Stored records:
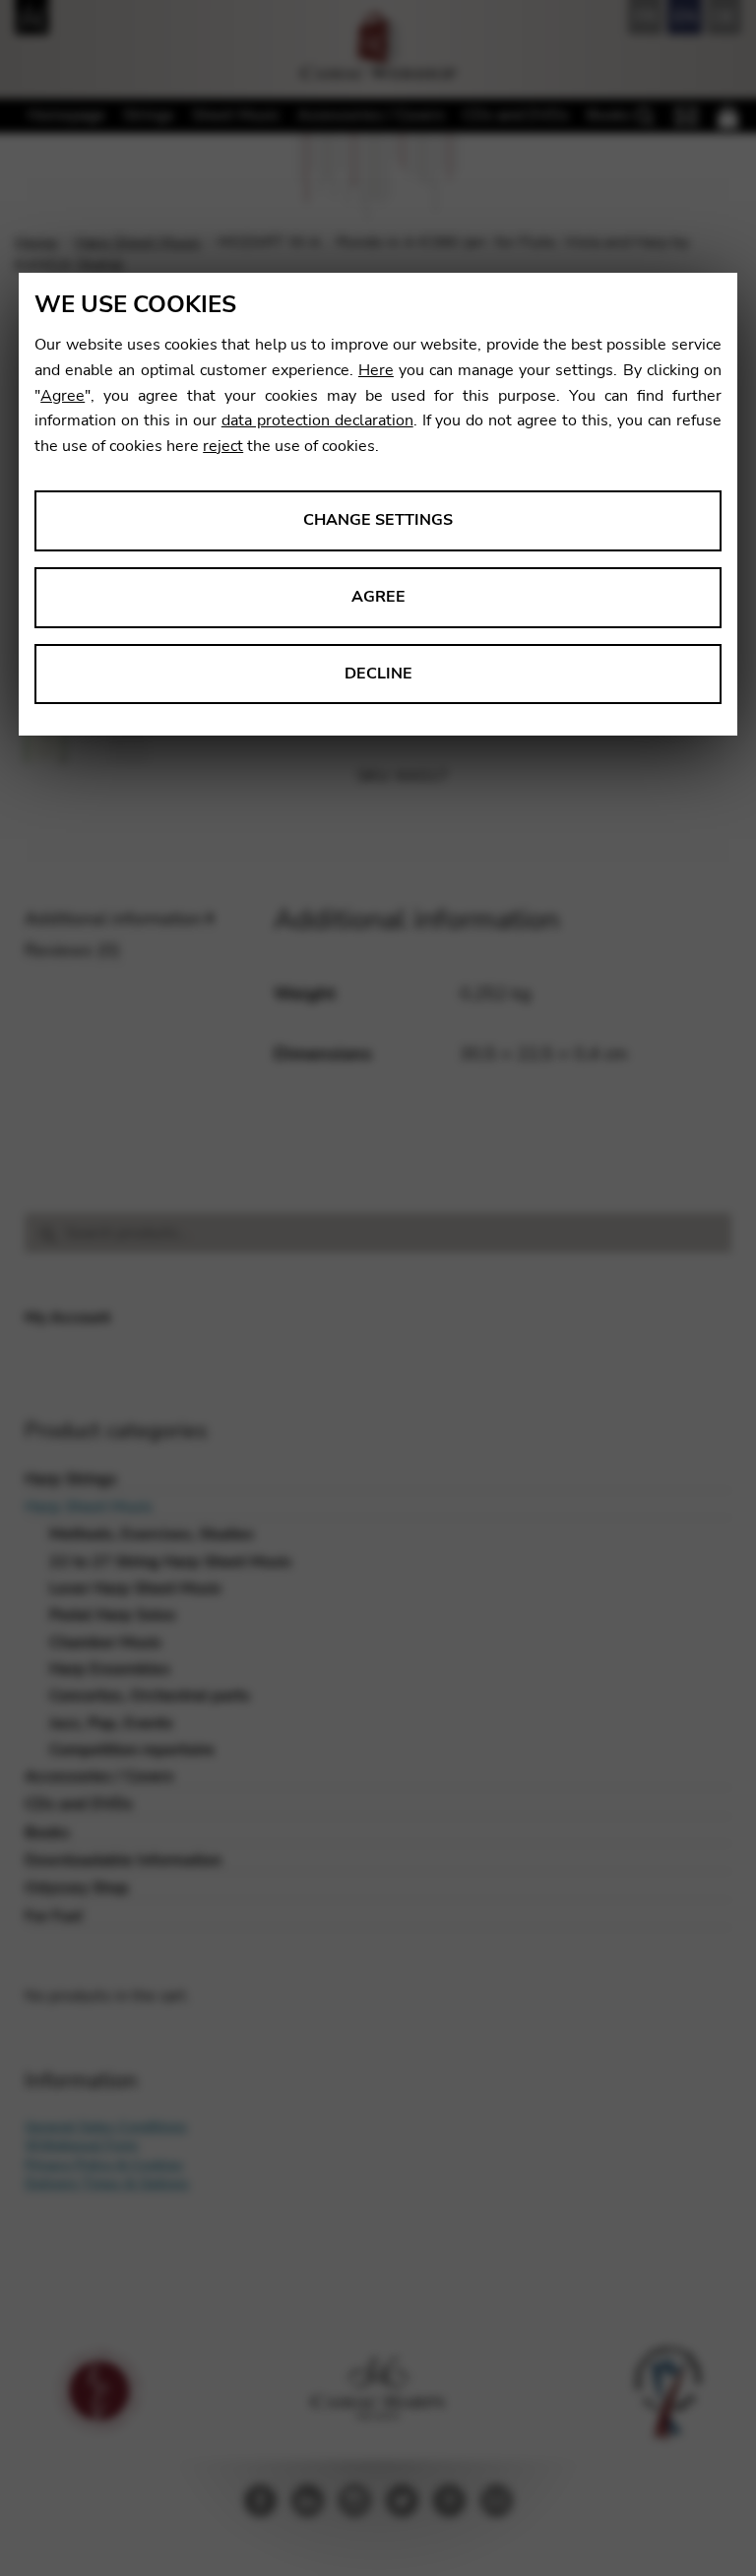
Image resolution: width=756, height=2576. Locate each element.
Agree (62, 396)
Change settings (378, 520)
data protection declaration (317, 420)
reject (223, 446)
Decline (378, 673)
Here (376, 370)
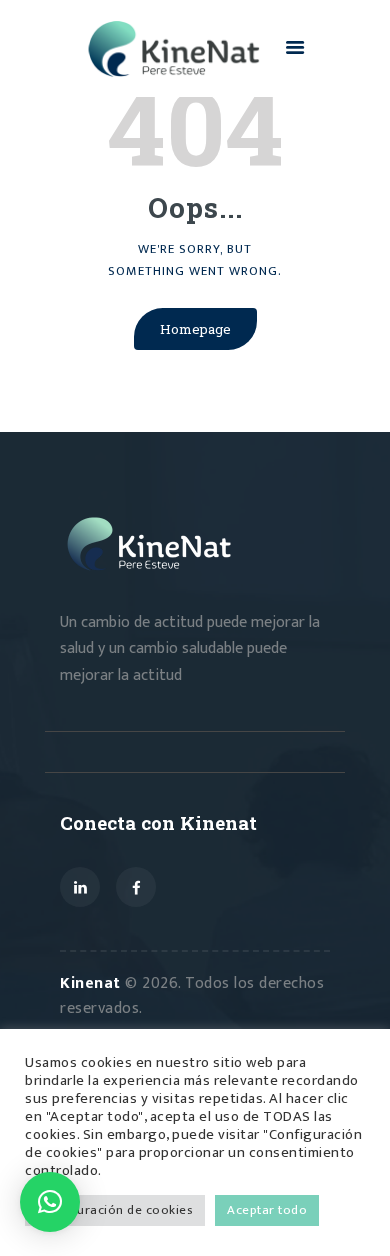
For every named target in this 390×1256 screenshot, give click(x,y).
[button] (50, 1202)
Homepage (195, 329)
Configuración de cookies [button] (115, 1210)
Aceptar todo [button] (267, 1210)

## REQUIRED WORK
Exact copy, no pictures: write out all the records above.

## WRITTEN SOLUTION
Image resolution: width=756, height=2576. Locate each element.
Agree (62, 396)
Change settings (378, 520)
data protection declaration (317, 420)
reject (223, 446)
Decline (378, 673)
Here (376, 370)
For every named target in this 390×1256 screenshot, give click(x,y).
[button] (50, 1202)
Homepage (195, 329)
Configuración de cookies [button] (115, 1210)
Aceptar todo [button] (267, 1210)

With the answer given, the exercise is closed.